Passing back multiple results in Tcl - upvar and uplevel
Archive - Originally posted on "The Horse's Mouth" - 2011-09-01 17:13:55 - Graham EllisWhat's the effect of having a meal? There are many. "You're not hungry any more" is the obvious answer, but also "there's washing up to do", "there's a gap on the shelves" and so on.
And yet when programming with an assignment statement (or a set command in Tcl - I am running a Tcl course this week) there's just a single returned value that is saved to a resut variable.
In Tcl, multiple values could be returned in a list just as in other languages they could be returned in a list / array / hash / tuple / object / dictionary, but Tcl also lets you pass in the names of extra return variables to your proc and then access them within a proc via upvar, or even reach out to variables in the calling code via uplevel.
How does this work?
I wrote an example on yesterday's course - source code [here] - where I was working out how many widgets I could buy for a certain amount of money. The return value was to be the quantity, but I wanted to set a subsiduary result too from which the calling code could ascertain how much money was left. The call:
set stocklevel [buy $each $cashinhand cashleft]

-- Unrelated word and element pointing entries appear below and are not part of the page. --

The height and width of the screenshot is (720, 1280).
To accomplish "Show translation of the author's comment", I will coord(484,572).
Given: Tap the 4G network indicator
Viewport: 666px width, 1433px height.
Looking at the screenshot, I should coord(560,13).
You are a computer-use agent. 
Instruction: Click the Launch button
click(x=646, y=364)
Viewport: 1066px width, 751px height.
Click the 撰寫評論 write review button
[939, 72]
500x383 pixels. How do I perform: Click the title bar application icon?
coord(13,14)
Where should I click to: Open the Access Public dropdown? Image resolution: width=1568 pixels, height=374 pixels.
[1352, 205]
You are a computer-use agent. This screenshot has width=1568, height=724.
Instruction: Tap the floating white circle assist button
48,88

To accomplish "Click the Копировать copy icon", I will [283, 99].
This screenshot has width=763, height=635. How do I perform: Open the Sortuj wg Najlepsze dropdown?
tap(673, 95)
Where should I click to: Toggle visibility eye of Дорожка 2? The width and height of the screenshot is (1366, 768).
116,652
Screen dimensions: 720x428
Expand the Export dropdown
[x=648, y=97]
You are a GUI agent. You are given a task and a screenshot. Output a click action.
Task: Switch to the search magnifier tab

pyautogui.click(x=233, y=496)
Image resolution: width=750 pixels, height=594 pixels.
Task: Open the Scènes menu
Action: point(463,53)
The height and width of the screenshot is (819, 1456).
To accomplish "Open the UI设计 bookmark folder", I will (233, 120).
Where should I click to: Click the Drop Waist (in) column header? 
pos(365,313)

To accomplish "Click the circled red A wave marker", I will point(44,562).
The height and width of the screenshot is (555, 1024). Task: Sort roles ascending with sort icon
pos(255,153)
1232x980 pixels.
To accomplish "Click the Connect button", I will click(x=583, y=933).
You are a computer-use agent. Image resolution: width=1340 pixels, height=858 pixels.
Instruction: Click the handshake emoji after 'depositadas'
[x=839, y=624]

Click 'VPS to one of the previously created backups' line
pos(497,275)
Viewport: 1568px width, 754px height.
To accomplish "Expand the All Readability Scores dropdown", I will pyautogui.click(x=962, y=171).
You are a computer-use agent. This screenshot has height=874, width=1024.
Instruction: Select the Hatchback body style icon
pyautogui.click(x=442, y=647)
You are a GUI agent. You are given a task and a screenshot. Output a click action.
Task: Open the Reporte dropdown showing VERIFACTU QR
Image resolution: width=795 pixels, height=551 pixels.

puts "You can buy $stocklevel and you will have $cashleft still to spend"
Note that the target variable for the seond return has no $ in front of it. You're passing in the name of the variable, so that you can declare your proc as follows:
proc buy {unit money_in change} {
upvar $change payback
which says "The variable who's NAME is passed in in the "change" variable from the calling code is to have another name - an alias - of "payback" in the code of the proc. So that when I set payback:
set payback [format %.2f [expr $money_in - $unit * $afford]]
I am really setting the variable named in $change in the calling code ... and that's the variable in that calling code called "cashleft".
There's an alternative - which I'm mentioning here for completeness - the uplevel command. With uplevel, you can request that a piece of code within a proc is performed in the variable namespace of the parent. So another way of returning the second value is to set it directly in the "calling scope":
uplevel "set cashleft $payback"
Under most circumstances, upvar is going to give you better flexibility, though, as the calling code will be able to specify a different variable name each time the proc is called rather than being hardwired, and harder to maintain. There is, however, a new full example of uplevel [here] on the web site.